Task -> Reproduce the entries verbatim, starting at the line that contains "Given: Click the Зарегистрироваться button" and ending at the line that contains "pos(59,282)", with both of those lines included. Leave the pictures out of your answer.

** BEGIN Data provided **

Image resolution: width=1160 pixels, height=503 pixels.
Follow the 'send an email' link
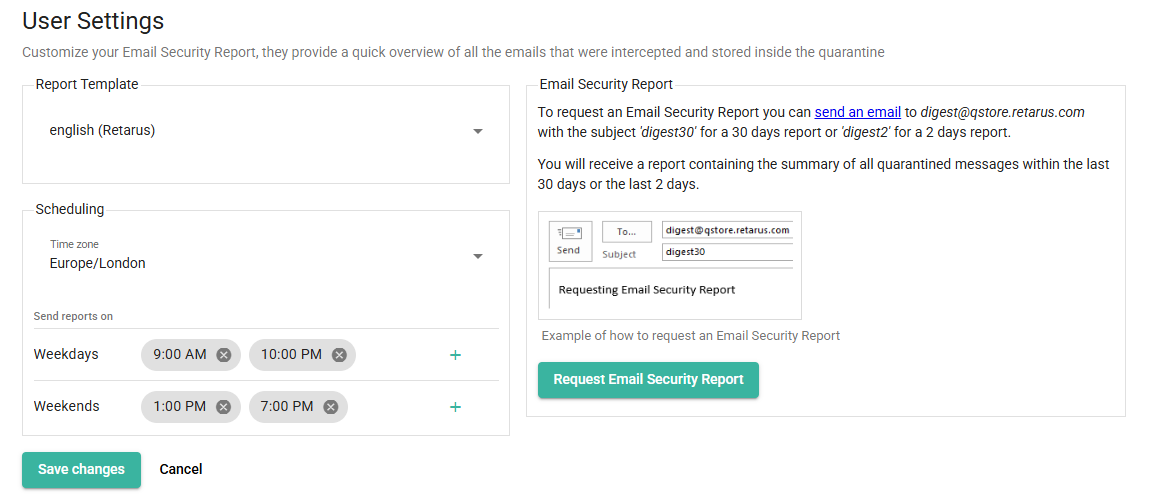857,112
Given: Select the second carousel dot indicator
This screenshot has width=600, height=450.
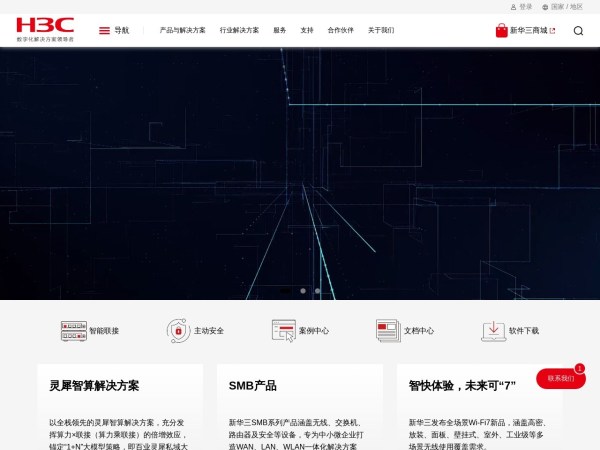Looking at the screenshot, I should (318, 291).
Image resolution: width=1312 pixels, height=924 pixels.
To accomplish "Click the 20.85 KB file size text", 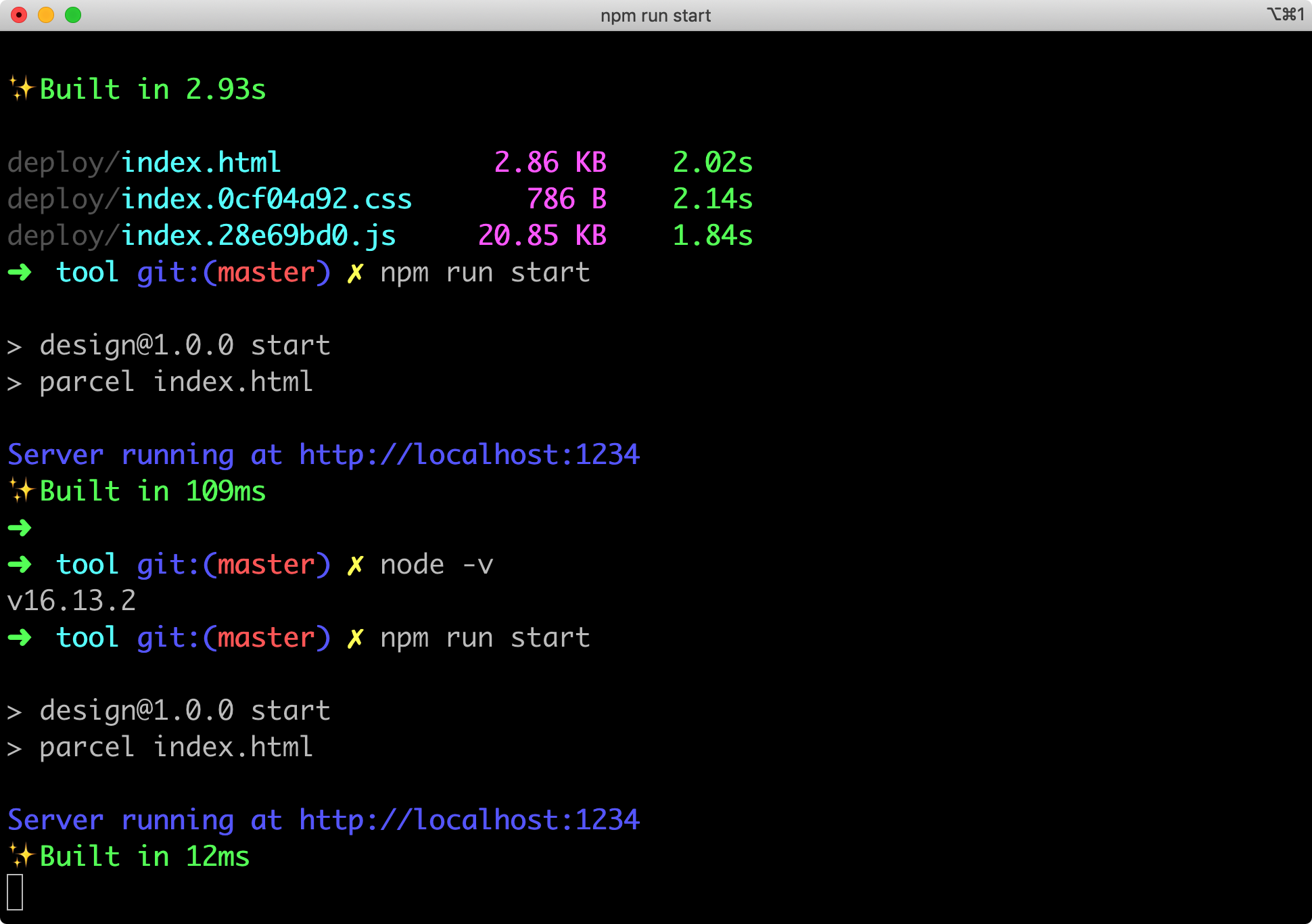I will pos(542,235).
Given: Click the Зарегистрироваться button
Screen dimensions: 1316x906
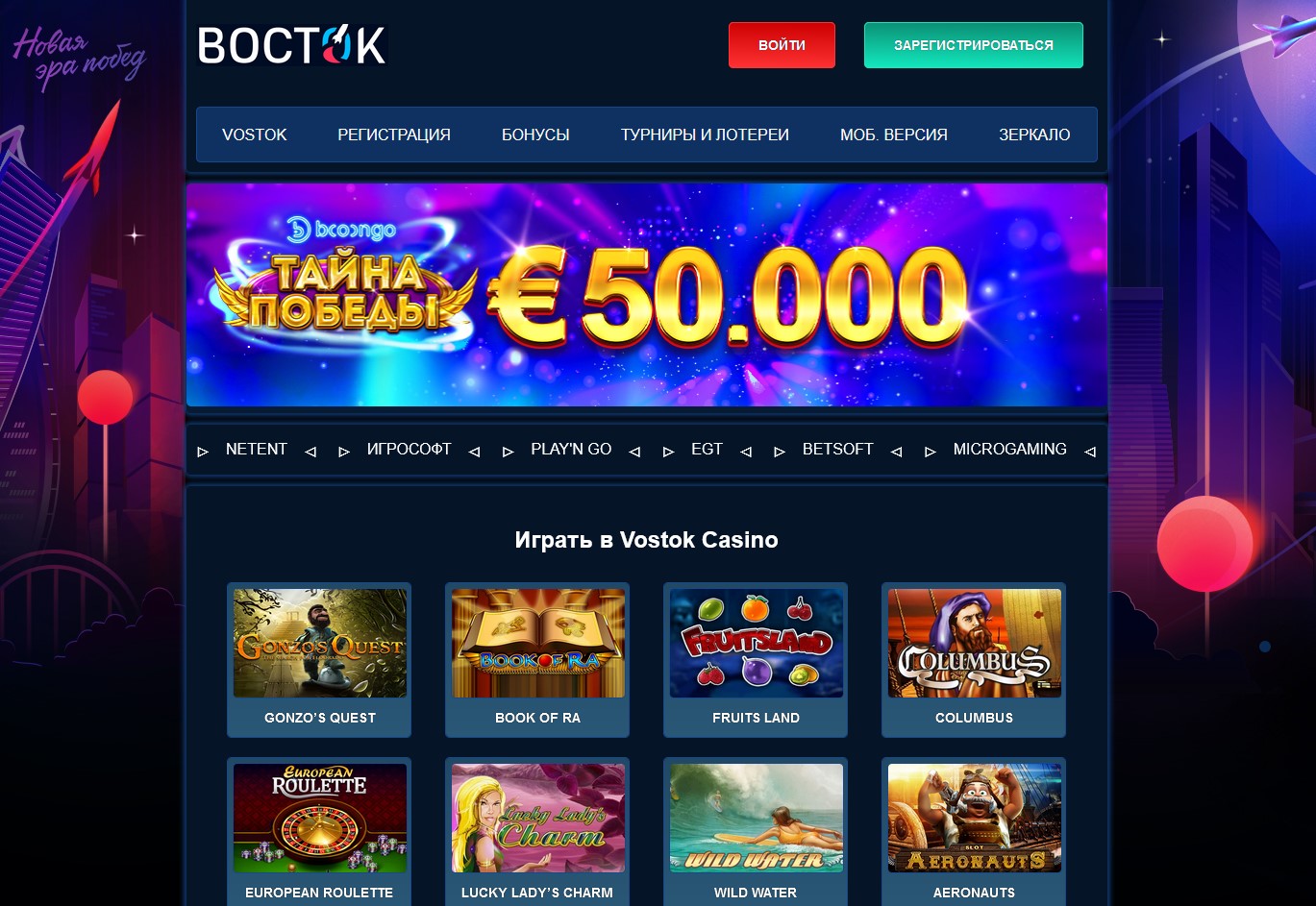Looking at the screenshot, I should click(x=974, y=45).
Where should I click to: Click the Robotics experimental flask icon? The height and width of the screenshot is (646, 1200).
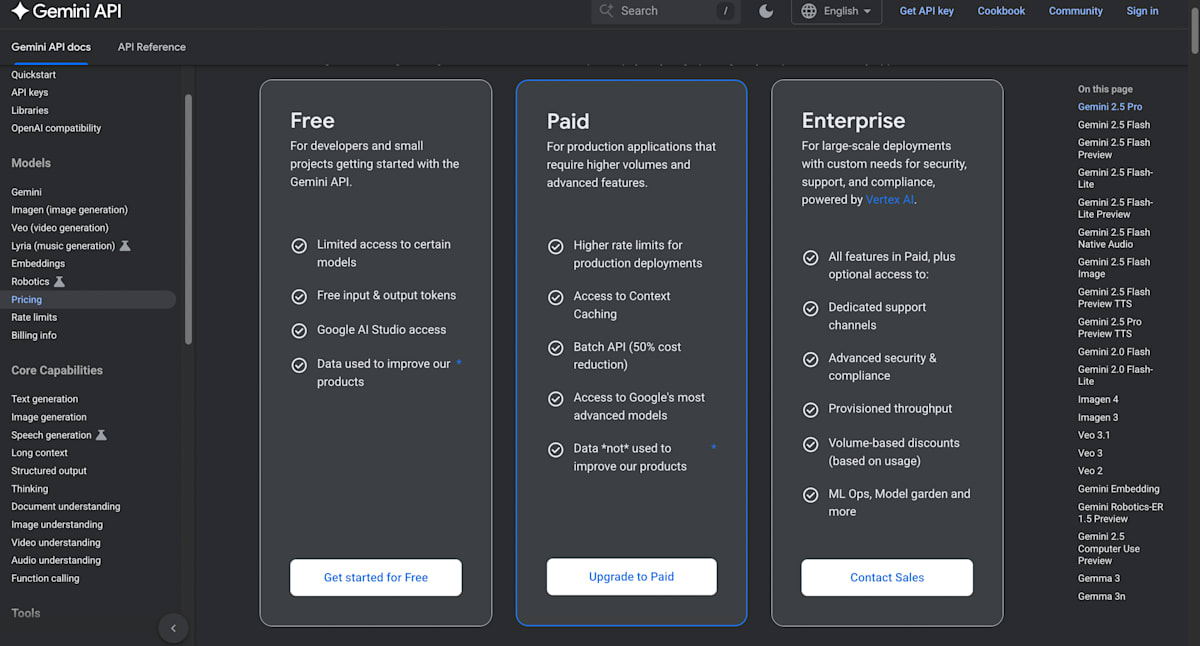pos(59,282)
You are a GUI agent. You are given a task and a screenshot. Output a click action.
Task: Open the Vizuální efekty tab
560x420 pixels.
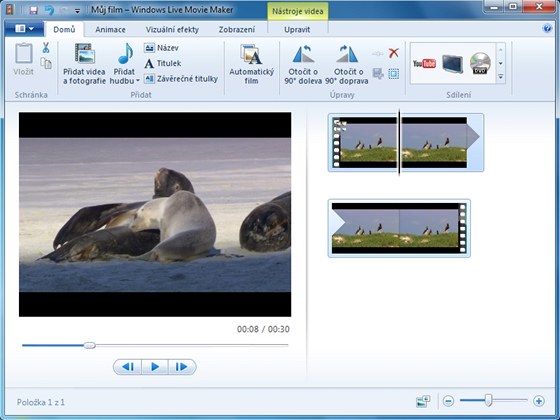click(172, 30)
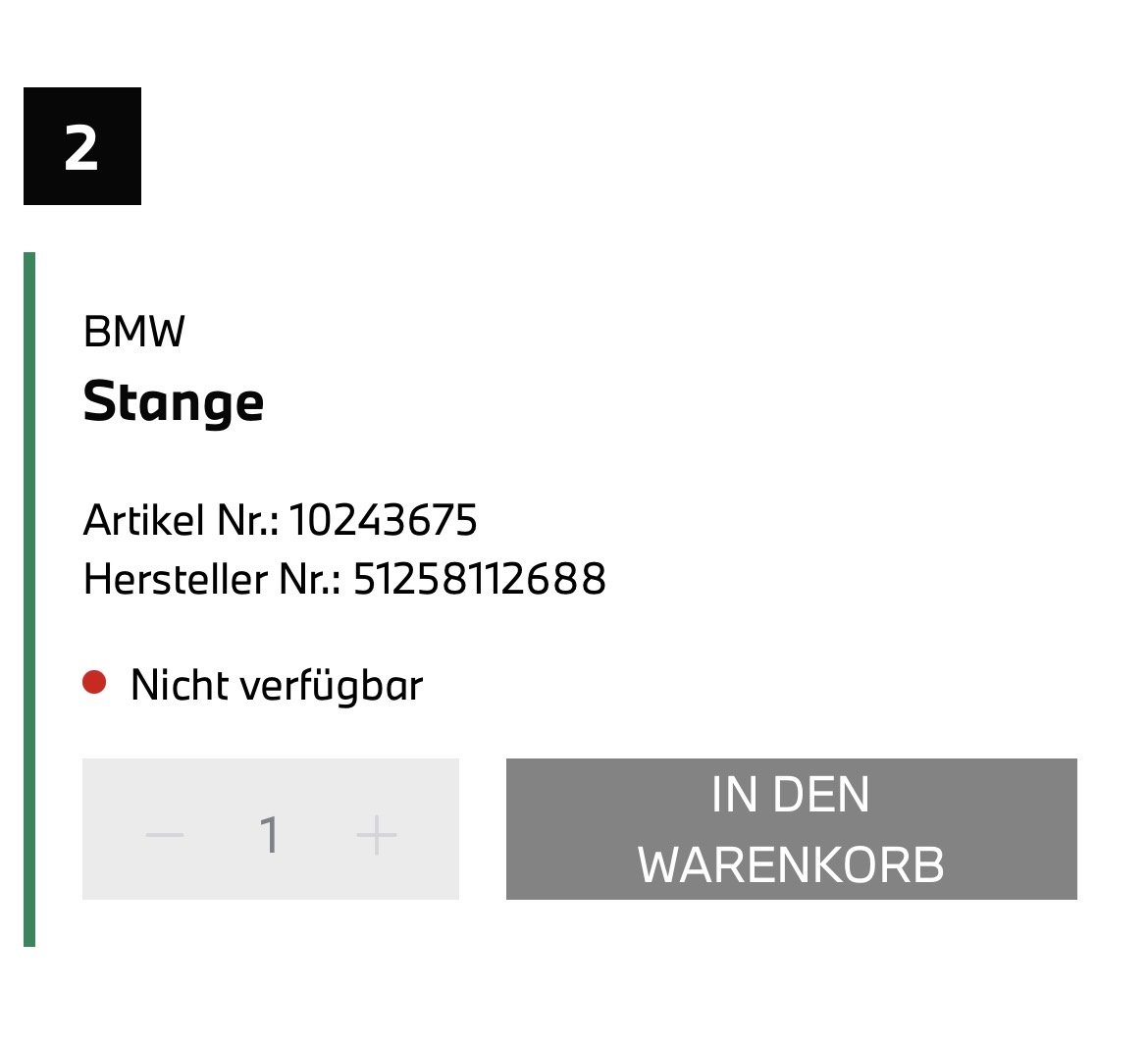Click the plus icon to increase quantity
Screen dimensions: 1148x1044
(x=377, y=836)
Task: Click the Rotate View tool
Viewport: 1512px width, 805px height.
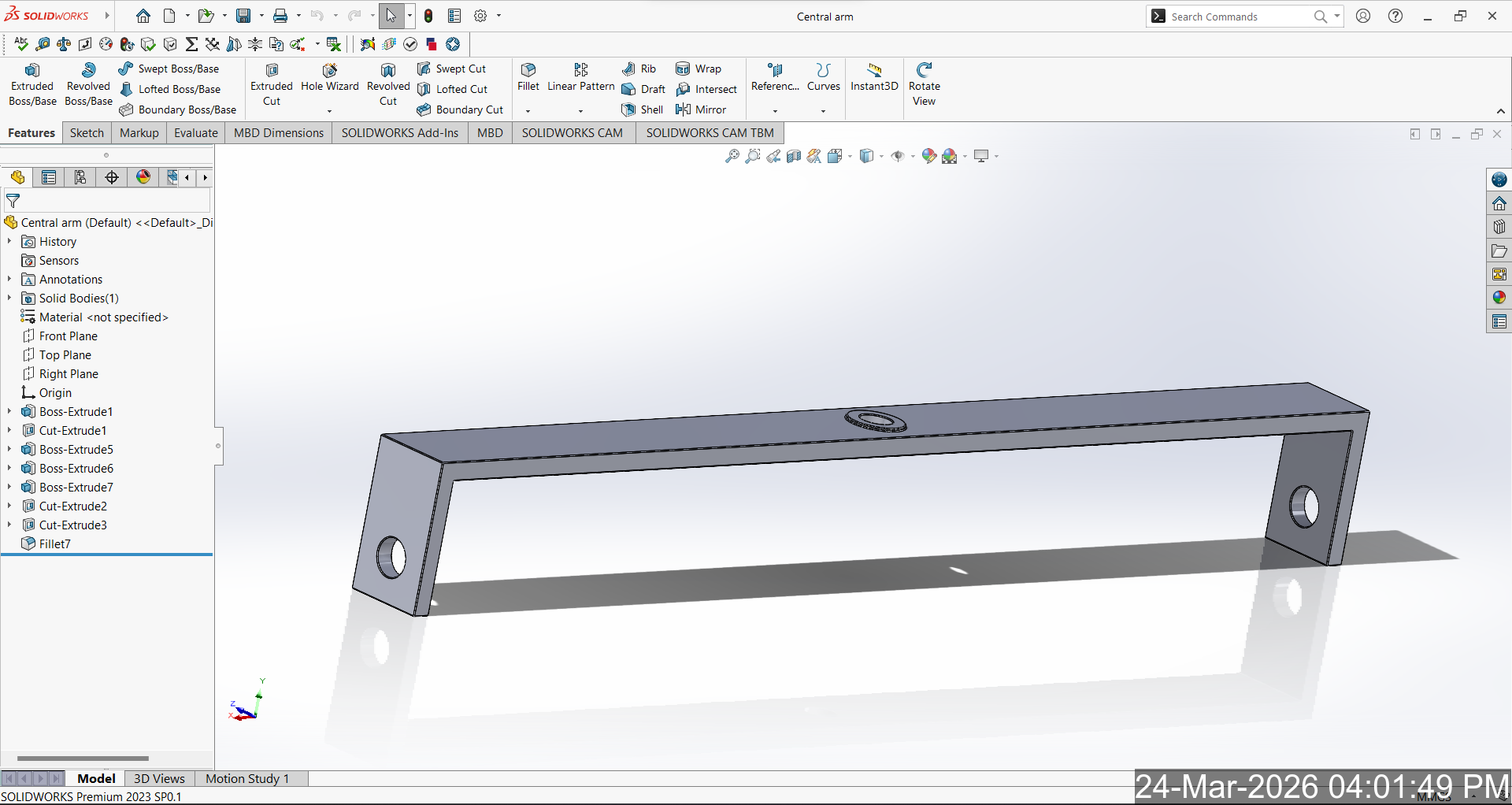Action: point(924,84)
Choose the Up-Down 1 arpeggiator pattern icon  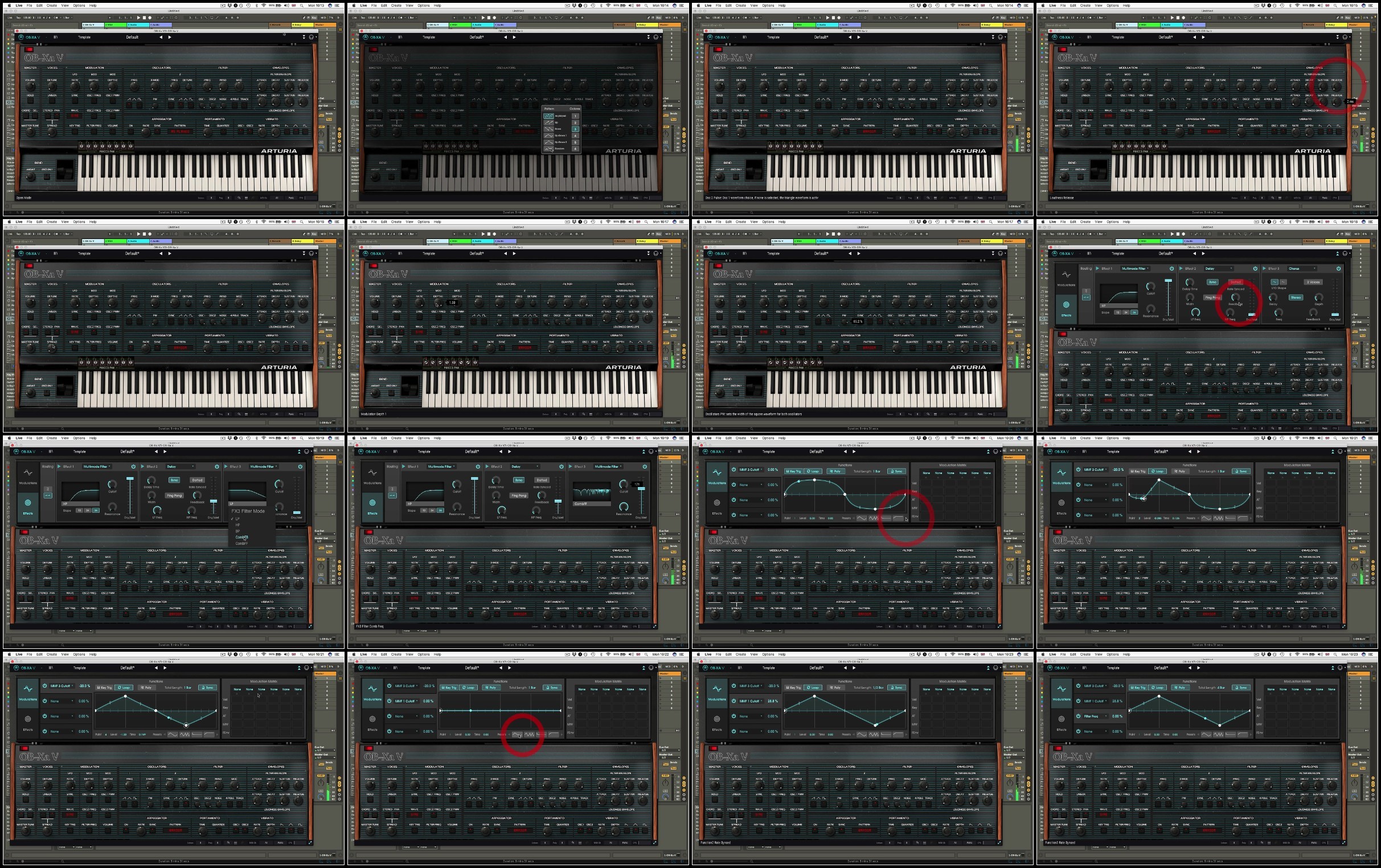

** END Data provided **

Solution to this problem ->
Given: Click the Зарегистрироваться button
Screen dimensions: 1316x906
Looking at the screenshot, I should click(x=974, y=45).
Where should I click to: Click the Robotics experimental flask icon? The height and width of the screenshot is (646, 1200).
pos(59,282)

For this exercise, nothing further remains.